WORK TASK
The part below that opens with the line containing "Image resolution: width=550" and closes with the line containing "Where should I" should be copied exactly, minus any pictures.

DATA TO USE
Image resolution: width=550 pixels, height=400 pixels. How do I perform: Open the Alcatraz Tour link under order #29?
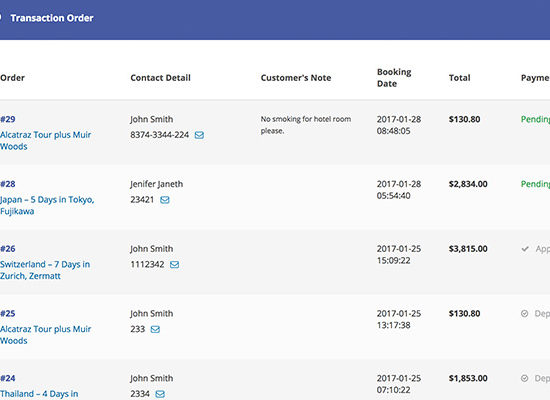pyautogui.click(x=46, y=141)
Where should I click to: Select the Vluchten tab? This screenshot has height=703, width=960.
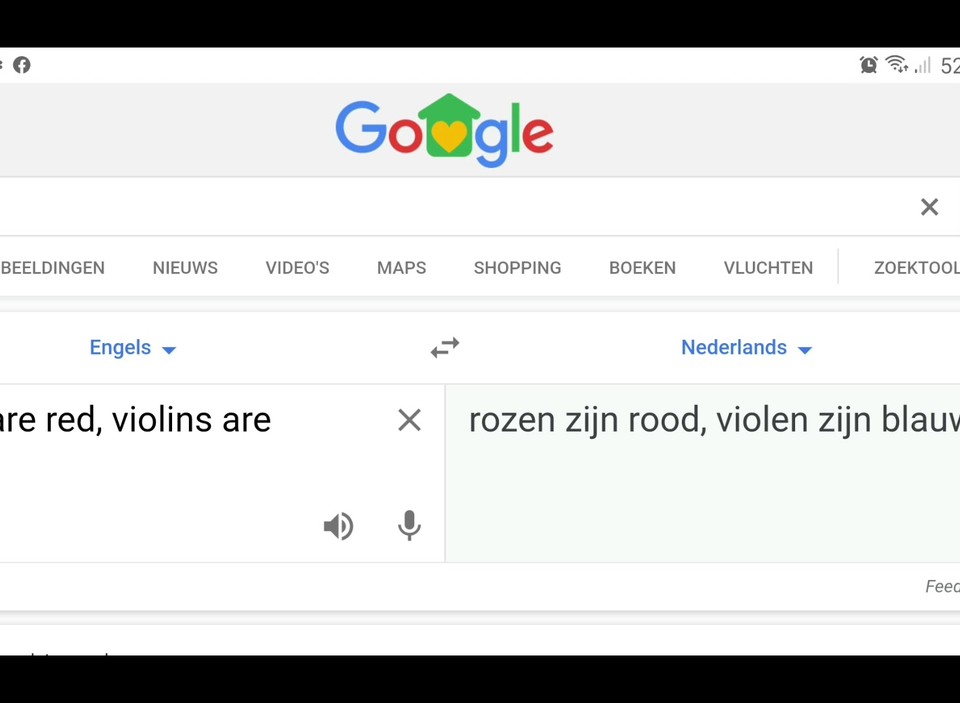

--

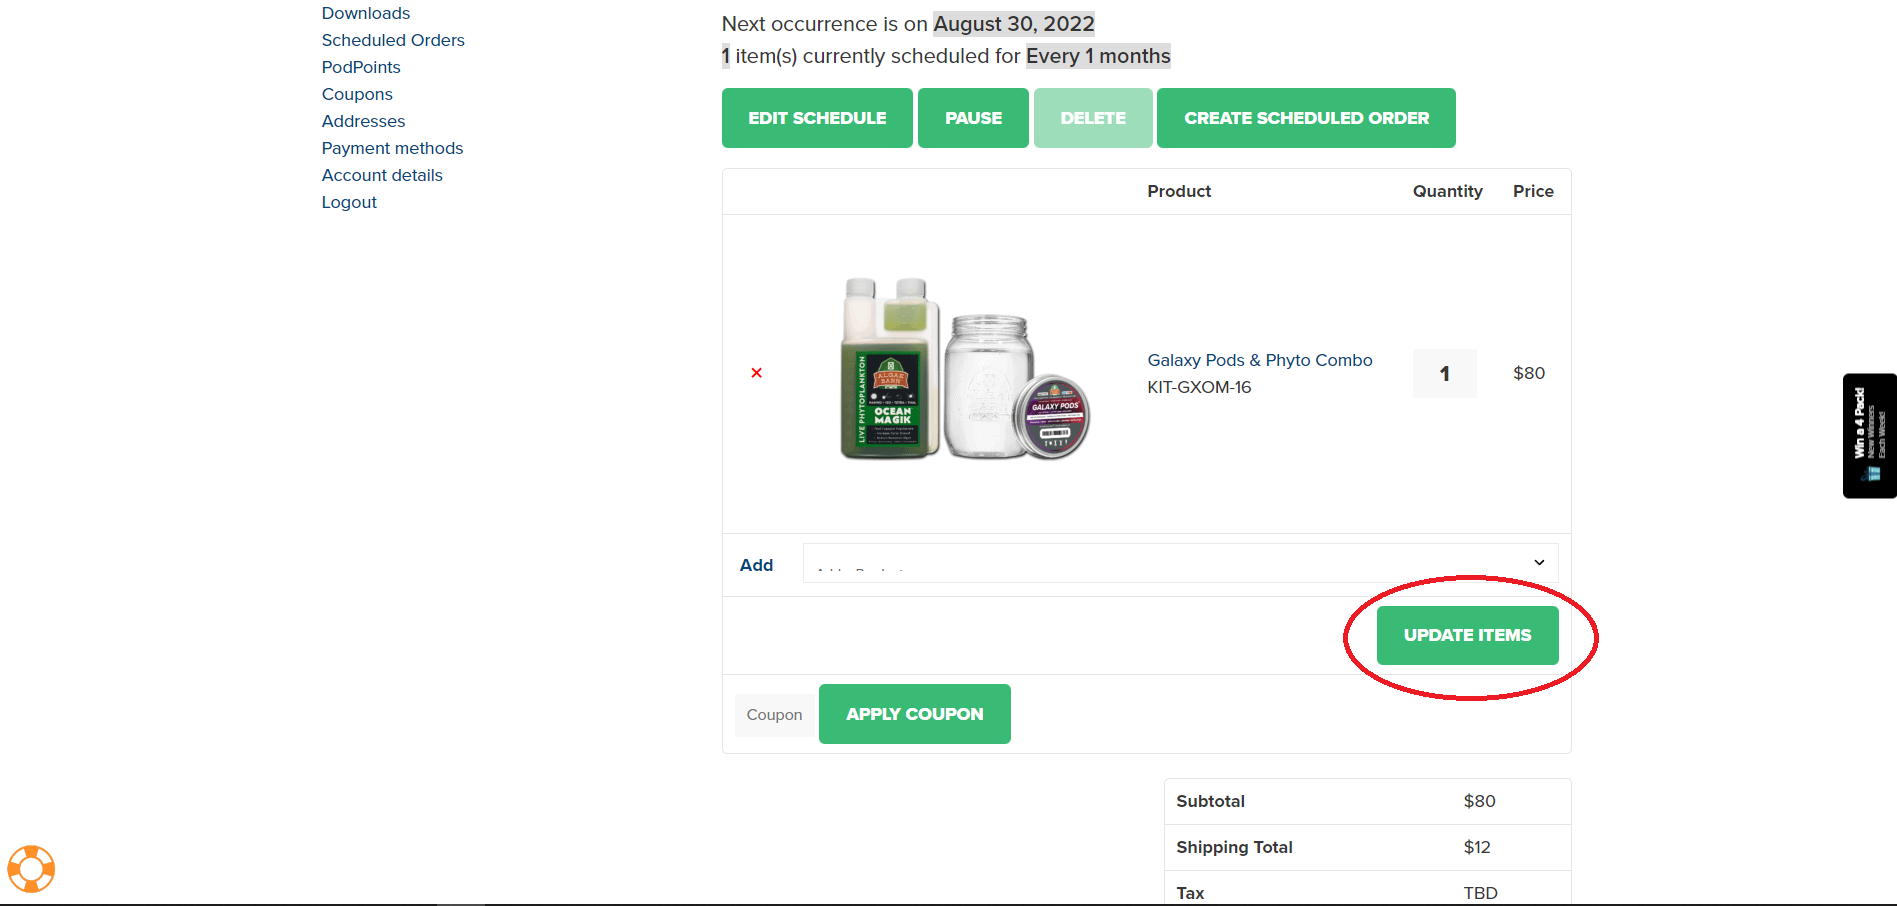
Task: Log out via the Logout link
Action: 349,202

SOLUTION
Image resolution: width=550 pixels, height=400 pixels. How do I perform: Open the Alcatraz Tour link under order #29?
pyautogui.click(x=46, y=141)
Where should I click to: Select the Vluchten tab? This screenshot has height=703, width=960.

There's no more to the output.